### 原文:

· · · ·

1795年、ジャン・バルジャンは裁判にかけられときどき鉄砲で密猟をしていたことも
分かり五年の懲役という重い刑を言い渡されました。
しかし、姉や七人の子どもたちが心配で四回も脱獄をくわだて、そのたびに
捕まり十九年という長い刑期になってしまいました。
1815年の十月、自由の身に戻ったときは四十六歳になっていました。
新しい希望を抱(いだ)き、立派に生きようと決意したのですが、刑務所を出てきた
彼を待ちうけていたのは世間の人々の冷たい仕打ちでした。
教会堂の大時計が午前二時を告げる音に、不意に目を覚まし、もう一度眠ろうとして
しましたが容易に寝付けませんでした。
闇の中で目をあけている彼の胸に夕食の食卓の見事な銀の食器、大きなスプ-ン・・・
持ち出して売ったら、少なくっても二百フランにはなるだろう・・・。

· · · ·

### リスト抜粋:
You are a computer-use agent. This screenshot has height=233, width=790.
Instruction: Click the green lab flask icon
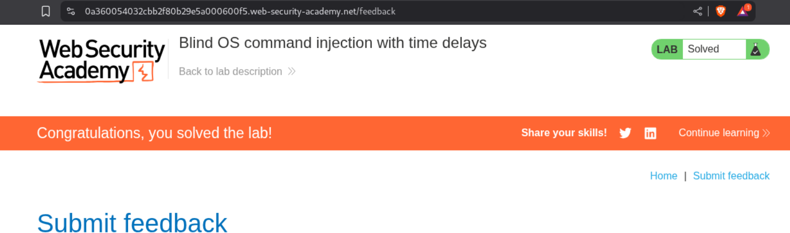[755, 49]
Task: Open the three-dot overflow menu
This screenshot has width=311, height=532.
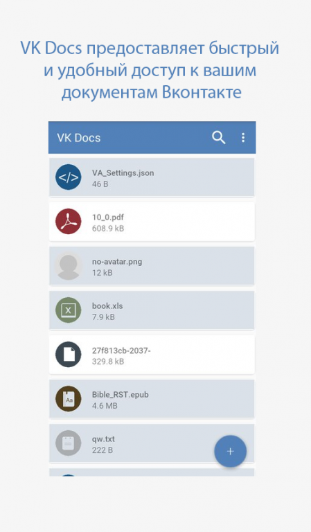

· · · ·

### 課題一覧:
(a) 原文から、「1815年の十月、自由の身に戻ったときは四十六歳になっていました。」で始まり「持ち出して売ったら、少なくっても二百フランにはなるだろう・・・。」で終わる部分を、一字も変えずに出力してください。
(b) 原文を二文で要約してください。
このリストは別の出典から取ったものです。

### 課題ごとの解答:
(a)
1815年の十月、自由の身に戻ったときは四十六歳になっていました。
新しい希望を抱(いだ)き、立派に生きようと決意したのですが、刑務所を出てきた
彼を待ちうけていたのは世間の人々の冷たい仕打ちでした。
教会堂の大時計が午前二時を告げる音に、不意に目を覚まし、もう一度眠ろうとして
しましたが容易に寝付けませんでした。
闇の中で目をあけている彼の胸に夕食の食卓の見事な銀の食器、大きなスプ-ン・・・
持ち出して売ったら、少なくっても二百フランにはなるだろう・・・。

(b) 1795年に裁判にかけられたジャン・バルジャンは五年の懲役を言い渡され、四回くわだてた脱獄のたびに捕まって刑期が十九年に延びました。1815年十月に四十六歳で自由の身になった彼は世間の冷たい仕打ちを受け、ある夜、午前二時に目を覚まして眠れないまま、夕食の食卓にあった銀の食器を持ち出して売れば少なくとも二百フランにはなるだろうと考えました。